Por un lado, O’Connor recupera y presenta la vida victoriana en un contexto rural y lo hace aprovechando todo su esplendor visual (vestuario, arquitectura, iluminación) y cultural (la fe, la retórica de la época, las dinámicas de la sociedad), pero, deliberadamente, O’Connor se permite, más bien potencia, el filtro de una mirada actual. En ese sentido el propio inicio es toda una declaración de intenciones. Mientras la imagen nos invita a soñar con un tiempo pasado, la música compuesta por Abel Korzeniowski (Un hombre soltero, Animales nocturnos, Penny Dreadful) descubre bajo un manto de clasicismo sonoro una base electrónica que invita a soñar con la modernidad. El título fucsia sobreimpreso en pantalla refuerza dicha intención, aunque O’Connor promete mucho más de lo que realmente ofrece. Y la banda sonora sufre un exceso de musicalización que redunda en su pretensión dramática. Es cierto que recurre a un lenguaje cinematográfico que tiene atisbos de transgresión: elipsis temporales representadas con breves apagones visuales, montajes de transición musicalizados que aceleran un tiempo fílmico ya de por sí errático, miradas a cámara de una protagonista que, sin importarle su entorno, sí busca la complicidad del espectador, pero poco más. Finalmente O’Connor se mantiene en la comodidad de lo comúnmente aceptado. Y no por eso hay menos magia, tan solo algo de contradicción.
Sin emgargo, en los momentos que O’Connor prescinde de la intención renovadora y se mantiene en la emoción del cuadro, paradójicamente, es cuando resulta más rompedora. En especial cabe destacar tres secuencias, las tres separaciones que sufre Emily, que repiten un patrón formal similar: la despedida de Emily con su hermano Branwell a través de una sábana blanca, la ruptura de Emily con su amante a través de una puerta cerrada y la despedida póstuma de Emily con su hermana a través del recuerdo. Momentos del todo memorables donde el plano contraplano es separación espacial, pero unión emocional. O’Connor demuestra con ello un dominio de la lingüística fílmica y, en especial, del uso del primer plano, tan importante en la película como los grandes planos generales que en menores ocasiones se apoderan de la imagen. Por un lado, la directora nos mantiene en el espacio privado de la protagonista, pues su naturaleza es protagónica, pero la relación de ella con todo aquello que la rodea (y la inspira), la naturaleza del paisaje, aún lo es más. Pero no todo es imagen.

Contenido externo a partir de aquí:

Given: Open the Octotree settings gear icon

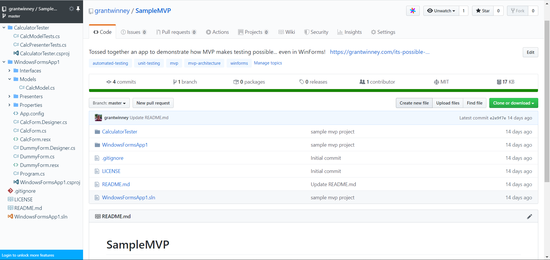Looking at the screenshot, I should coord(71,9).
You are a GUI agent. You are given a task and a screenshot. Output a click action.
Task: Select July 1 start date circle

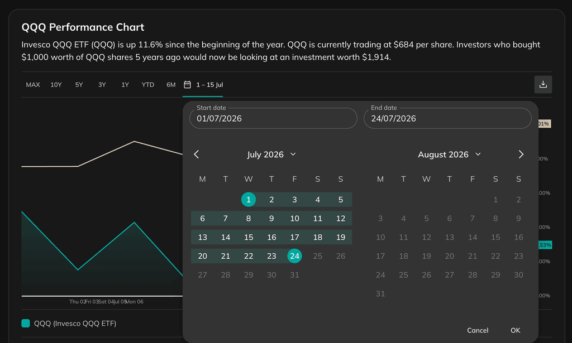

Si hay un trabajo creativo que subyace en la película de manera magistral, recuperando el romanticismo artístico de la época, es el trabajo de diseño sonoro. Perfectamente podríamos hablar de un naturalismo en la imagen frente a un romanticismo sonoro que efectivamente representa la desmesura de la pasión. Porque en Emily la libertad de pensamiento no es solo un tatuaje perentorio, sino un grito, casi un reclamo, al infinito. En Emily las pulsiones sexuales no son solo una excusa para la épica del travelling, sino el eco de una poesía que suena y resuena en el victimismo de un amor en conflicto. En Emily la tragedia no es solo un llanto en plano fijo, sino el vacío de un silencio que se apodera de la pantalla y de la sala por igual. En Emily hay todo esto y mucho más.